During the 1970s, she was awarded “The Bronze Apple” design award by the New York Chapter of the Industrial Designers Society of America and the “Design in the Americas” award of the IDSA Congress I in Mexico City. In 1972, Pratt awarded her its “Distinguished Visiting Faculty Award.”
Semi-retirement had its drawbacks. Rowena Reed was intensely social and had never organized her life to allow much time alone. As she entered her 70s, the apartment in Queens, where she had lived for thirty-five years, seemed far from the center of activity. 1972, she gave it up and moved to an unfinished loft in SOHO.
Rehabilitation of the neighborhood between Houston and Canal had just started. Artists and designers, including some of her former students, were beginning to move in, and Rowena felt the promise. “I think this will be an interesting place to live,” she said, and, against the judgment of family and friends, she took possession of the big brick-walled loft overlooking West Houston Street.
She relished the open space, separating living and working spaces with bookcases and placing her bed in the center of the loft. She designed a galley kitchen with storage below the counters so she would not have to reach up, and without an oven because the only one beautiful enough to live with was far beyond her budget. (A former student bought her a toaster oven.) She brought her Eames chairs, her grand piano, and Jacques, the Siamese cat. Her beloved Volvo stayed behind. She had Alexander’s paintings hung high up on the walls. Once a month, a local florist delivered an oversized bundle of laurel, which she stood in a large container near the door.
She became a familiar figure in the neighborhood. She was the fine-boned lady in a cape and gaucho hat who bought gourmet food at Dean and DeLuca, had her red hair colored and coiffed at a salon on West Broadway, and shopped with the ingenues at Agnes B. “She loved good things, including couture clothes and fine food,” remembers RitaSue Siegel, a student in the 1960s who is the principal of a leading design search and consultancy firm. “She was quite poor, living on a small retirement pension, but when exposed to the luxuries of life, she took them in stride as if she were used to them.”

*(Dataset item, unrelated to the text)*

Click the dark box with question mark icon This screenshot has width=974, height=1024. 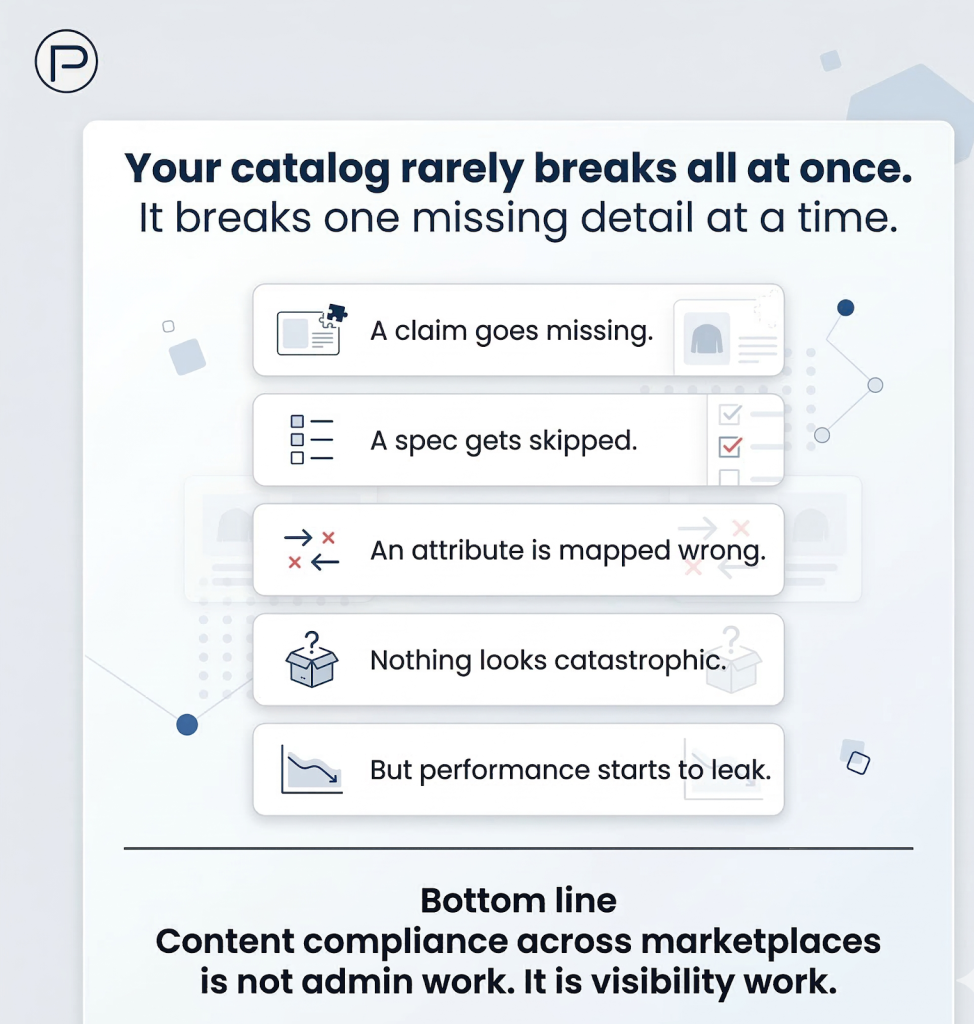311,660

The Saturday Class (1972-1988)
At the request of several former students, she began holding tutorials in the loft. “The Saturday Class” attracted working designers and architects seeking the abstract experiences and rigorous critique that only she provided. In her part-time teaching at Pratt, she focused on some new “experiences” she had begun to develop during her final years as a full-time teacher. These were the Space Analysis exercises. (Students called them “space boxes.”) They were an extension of an early foundation problem in architectonics, an ambitious exploration of negative and positive space and the fulfillment of her deepest interest. “I respond to the whole concept of space so strongly,” she said. “I have seen people very sensitive to form or organic volume but practically blind regarding space. I want to make them more aware.” She became engrossed in expanding her understanding of spatial relationships and raising her students’ sensitivity.

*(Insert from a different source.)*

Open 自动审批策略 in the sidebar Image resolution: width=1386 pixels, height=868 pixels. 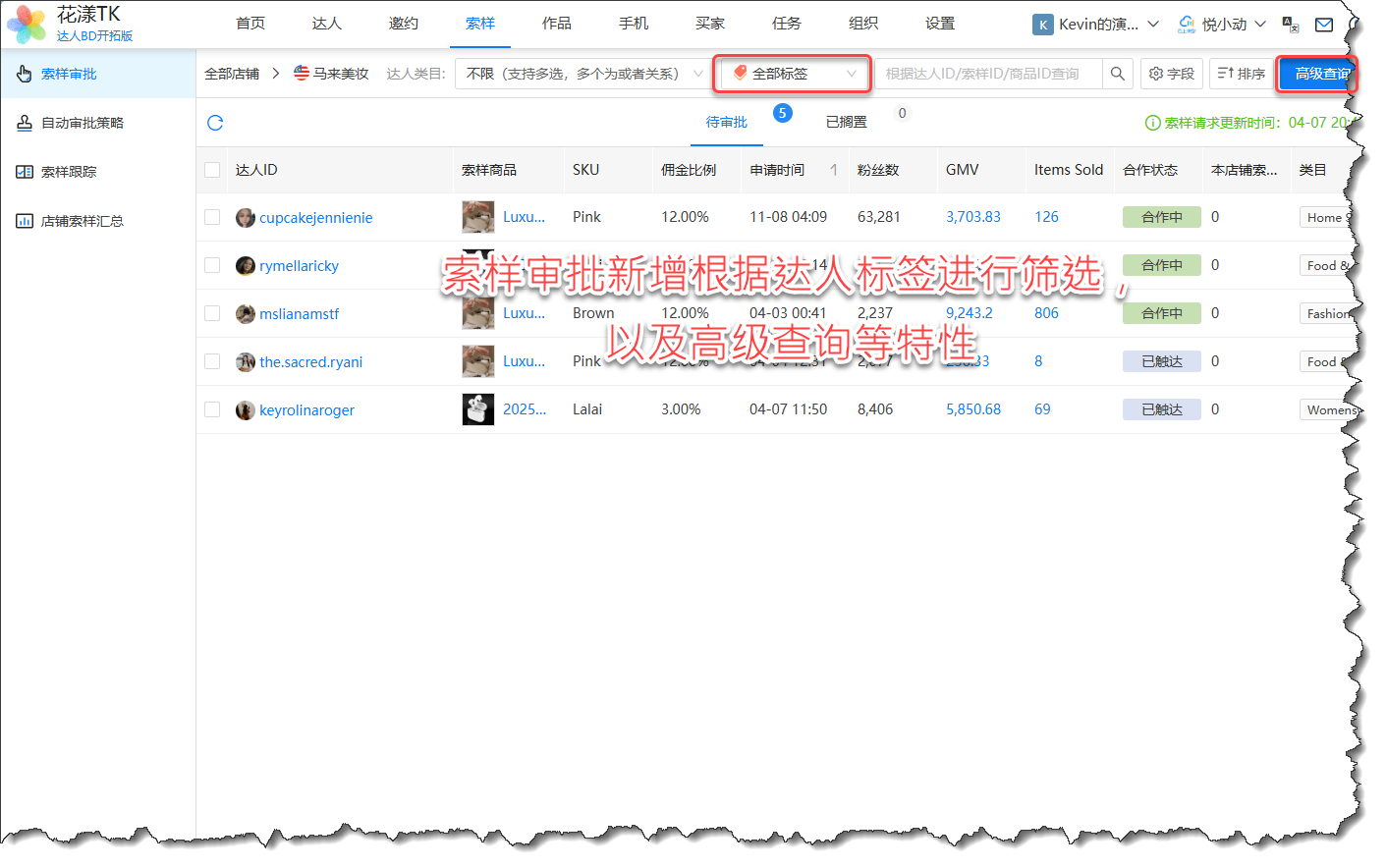point(83,123)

There are those, like ceramist Eva Zeisel, who taught with Reed in the early Pratt days and believed she was responsible for creating a “style” in design. “She influenced generations of students,” Zeisel says, “and asymmetry was one of her main ways of expressing her ideas. The fact that it had to be asymmetrical was a style. I do not know where it came from—this antagonism to classical organization. But through her teaching, it became the prevalent aspect of thousands of objects and buildings.”
Gerry Gulotta believes it came from her own need to explore and discover. “Symmetry is a beautiful concept, but what is symmetrical is seen instantly,” he explains. “There is no adventure. No investigation. For her, it was just never part of the deal.”
Reed justified the focus on asymmetry in her teaching as a pedagogical strategy. “Symmetry can be beautiful, but symmetry is easy,” she told her students. “Any dancer can stand straight on two feet. Assuming a dynamic posture with one leg in the air is difficult. We demand the dynamic axis because most people cannot handle it. You strengthen your design muscles by becoming disciplined and learning to do the most difficult things. That will allow you to express yourself more clearly and strongly because you can control what you want to say.”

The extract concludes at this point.